One sentence: product analytics is descriptive of users, LLM eval is prescriptive of the system, and the bridge is a shared identifier plus a warehouse join.

The two layers measure different things

The temptation when an AI feature ships is to treat it like a checkout funnel and extend the existing analytics tool. That reflex covers maybe 20 percent of the eval discipline. The other 80 percent (rubric design, golden-set construction, judge calibration, CI gate thresholds, span-attached scores) has no analog in event-based analytics. Naming the mismatches is how you stop trying to force one layer to do the other layer’s job.

Telemetry shape: event vs span tree

Product analytics is an event stream per session. Each event is a flat key-value record (event_name, timestamp, user_id, session_id, a handful of properties). The data model is wide and shallow.

LLM telemetry is a span tree per turn. Each turn has a parent span for the LLM call, often with child spans for retrieval, tool invocations, guardrails, and downstream model calls. Each span carries dozens of attributes: prompt tokens, completion tokens, retrieval context, tool arguments, latency, cost, model name, judge score. A single chat session that produces 12 user-visible events in Mixpanel produces hundreds of OTel spans in traceAI. Flatten the LLM layer into events and you lose the parent-child structure that explains why an answer failed. The span vs trace post covers the data model.
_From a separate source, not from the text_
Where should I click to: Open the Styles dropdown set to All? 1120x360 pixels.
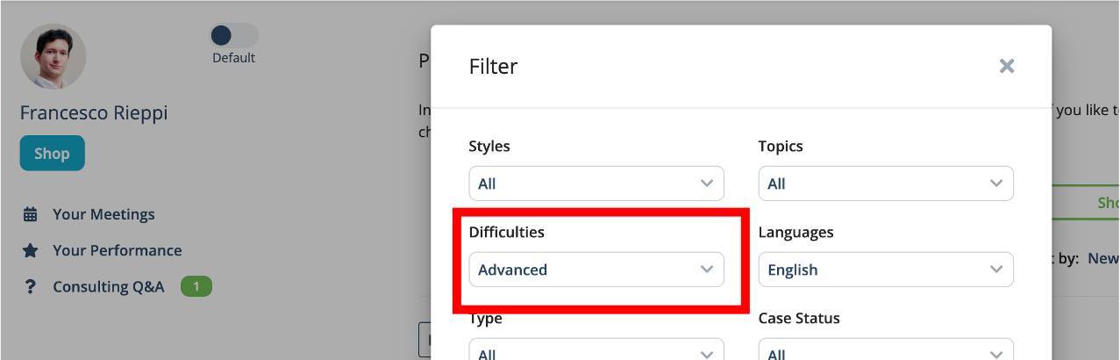[596, 184]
Ground truth: implicit vs explicit

Product analytics ground truth is implicit. If a user clicks “purchase,” they completed a purchase. The event itself is the truth.

LLM eval ground truth is explicit. You need a labeled golden set (input, expected behavior, retrieval context, expected tool calls) versioned alongside prompts and grown weekly from production traces. Without it, “the answer was good” means whatever the person looking at the answer wanted it to mean. The golden set is the single most under-built primitive in product teams shipping their first AI feature. The LLM evaluation playbook covers dataset construction in depth.
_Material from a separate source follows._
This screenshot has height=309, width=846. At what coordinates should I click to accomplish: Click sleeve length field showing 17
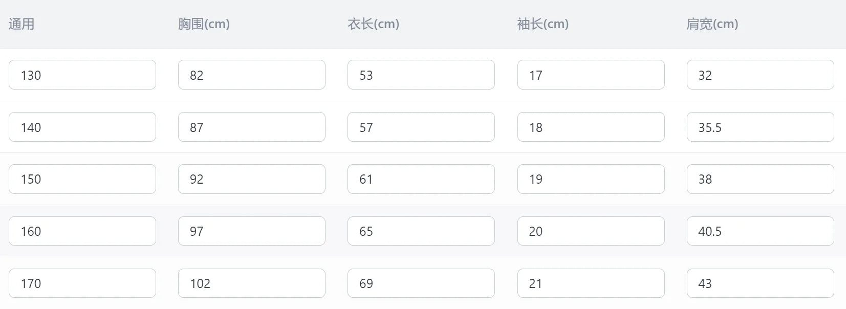(x=591, y=75)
Metric definition: math vs rubric

Product metrics are math-derived. Funnel conversion is “events of type B over type A within window W.” DAU is “distinct user_id on day D.” Definition lives in SQL or the metric builder. Minutes of work per metric.

LLM metrics are rubric-encoded. Faithfulness is “the response asserts nothing the retrieval context does not support.” Task completion is “the agent fulfilled the user’s intent end-to-end.” Definition lives in a rubric prompt or a classifier, takes hours to days, and requires calibration against human labels. Future AGI’s ai-evaluation SDK ships 60+ EvalTemplate classes (Groundedness, ContextAdherence, Completeness, ChunkAttribution, TaskCompletion, AnswerRefusal, EvaluateFunctionCalling, PromptInjection) that absorb the bulk of the rubric authoring you would otherwise hand-roll.

Cohort: user property vs query class

In product analytics, a cohort is a user property: country, plan tier, signup week, A/B variant. Stable across the user’s lifetime or changing slowly.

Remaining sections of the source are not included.